At a time when you might expect the defendants to have a strong sense of solidarity with each other, the simmering tensions over their differing philosophies of progressive activism boil over, and they’re soon at each other’s throats. The most obviously left wing faction of the defendants is represented by prototypical hippies Jerry Rubin and Abbie Hoffman, leaders of the Youth International Party (i.e. YIP or the Yippes) who control the media narrative through their provocative and often flippant theatrics, displaying their contempt for American politics and culture. Representing the more cautiously pragmatic side of American progressivism is Tom Hayden, who has little patience for the Yippies’ focus on style over substance. Rounding out the defendants’ bench are Rennie Davis, John Froines, Lee Weiner, pacifist David Dellinger, and Bobby Seale, the leader of the Black Panther party at the time.
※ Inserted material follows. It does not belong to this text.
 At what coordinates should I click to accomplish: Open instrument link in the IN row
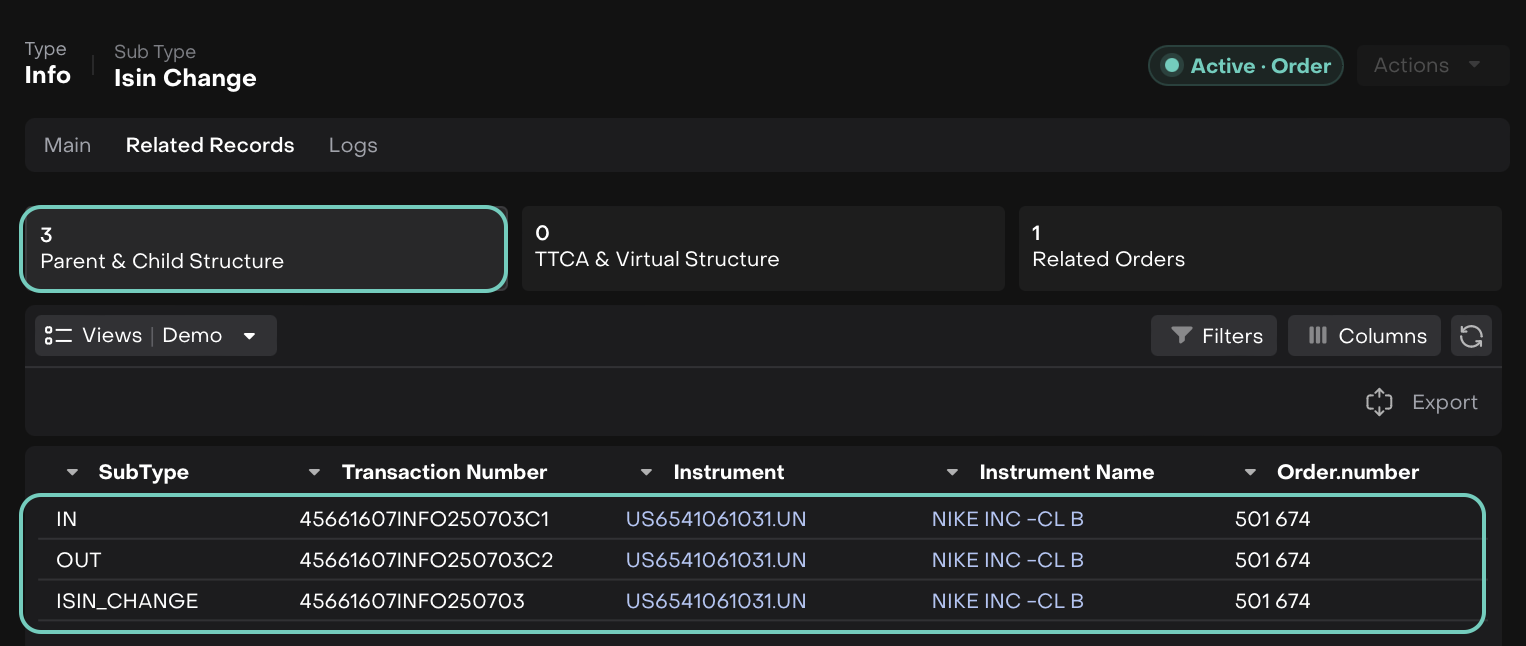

Though they are less pertinent to the overall message of the film in my view.

While Jeremy Strong does an excellent job playing an affable, down to earth hippie type in Jerry Rubin, the real life Rubin acted as a mean spirited provocateur to get his way politically. In a 1970 interview with Phil Donahue, Rubin refuses to answer questions directly or engage with his host in good faith, instead treating Donahue with utter contempt — mirroring today’s clashes between bookish liberals and explosive left wingers. That being said, many have argued that Rubin’s confrontational theatrics are what brought attention to issues like segregation, Nixon’s crimes in office, and the death toll in Vietnam and that without them, no transformational change would have been achieved in the 1960s. In a similar way, Sacha Baron Cohen does a great job as Abbie Hoffman. In an interview with CBS’s Tracy Smith, he describes Hoffman as someone who appears stupid from the outside but is actually “the smartest guy in the room. He developed this whole style of protesting that was designed to elicit as much media attention as possible.” says Cohen. “And even during the riots in Chicago, Abbie always had his mind on where the cameras were.”
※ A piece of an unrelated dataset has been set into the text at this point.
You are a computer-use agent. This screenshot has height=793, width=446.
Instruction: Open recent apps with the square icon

Eddie Redmayne plays Tom Hayden as the straight man to Abbie and Jerry. Hayden passionately fights for what he believes in, though he resents them for their clownish antics, saying “My problem is, for the next 50 years, when people think of progressive politics, they’re gonna think of you … and your idiot followers passing out daisies to soldiers and trying to levitate the Pentagon. They’re not going to think of equality or justice. They’re gonna think of a bunch of stoned, lost, disrespectful, foulmouthed, lawless losers, and so we’ll lose elections.” Despite their mutual antipathy, the different progressive factions have to learn to work together lest they be torn apart by a prosecution with little regard for the rule of law.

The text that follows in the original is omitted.